Irish famine exhibit celebrates courage of Montreal’s Grey Nuns
When no one wanted the starving Irish, Montreal’s Grey Nuns cared for the new immigrants, many of whom were stricken with typhus. Several of the nuns would die. As would the mayor of Montreal.
A new exhibit titled Saving the Famine Irish: The Grey Nuns and the Great Hunger running this week at the Centaur Theatre chronicles their heroism and that of other religious orders and Montrealers.
When the coffin ships started arriving from Ireland in 1847, unloading passengers into fever sheds in the south of the city, many residents wanted the new arrivals pushed into the St. Lawrence. At one point Montreal’s mayor deterred a mob from doing so.
There were only 50,000 people in Montreal, and many were terrified. More than 100,000 emaciated, often diseased Irish were on their way to Quebec after the potato crop in Ireland failed two years in a row. The British government was unable to care for the starving and America had enacted strict standards for immigration that included costly ship fares out of reach of the impoverished Irish.

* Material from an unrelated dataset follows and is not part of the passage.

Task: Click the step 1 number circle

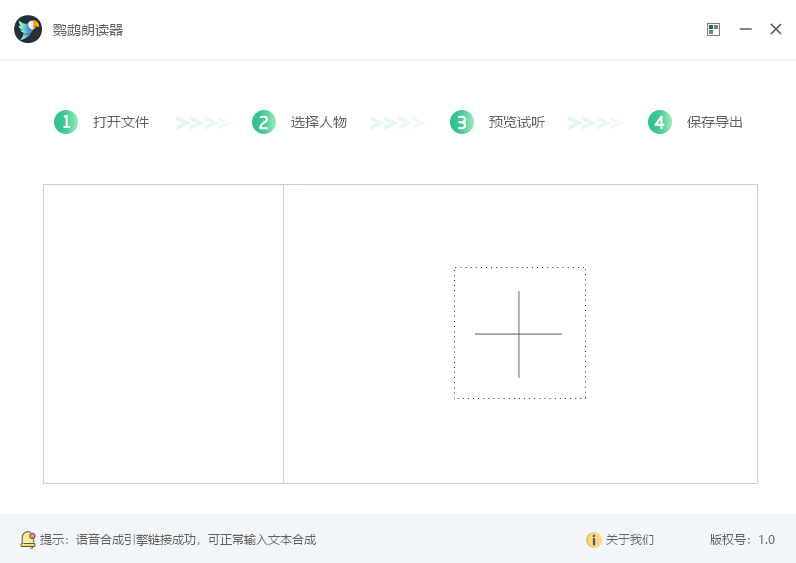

So they came to Quebec, paying cheap fares to be packed by the hundreds in dank holds, used as ballast in British trade ships that usually shipped lumber. Five thousand died on the crossing, their corpses tossed overboard. Unable to handle the deluge at the immigration depot on Grosse Île near Quebec City, where as many as 5,000 would die, many of the ships were waved on to Montreal by immigration officials.
The ill and the dying were quarantined in the 22 fever sheds built near where the Victoria Bridge now stands.
The Grey Nuns, or Sisters of Charity as they are also known, were the first religious order called in to assist the Irish. Only about 40 in number, most of them would become infected with typhus themselves, carrying the ill from the ships to the sheds and administering to them. Seven of them would die. Those who didn’t convalesced, then came back to continue caring for the Irish. They would nurse them back to health and find homes for more than 1,500 orphans, either with other Irish families or, in most cases, with French Canadians, which is why Quebec’s Irish roots run so deep.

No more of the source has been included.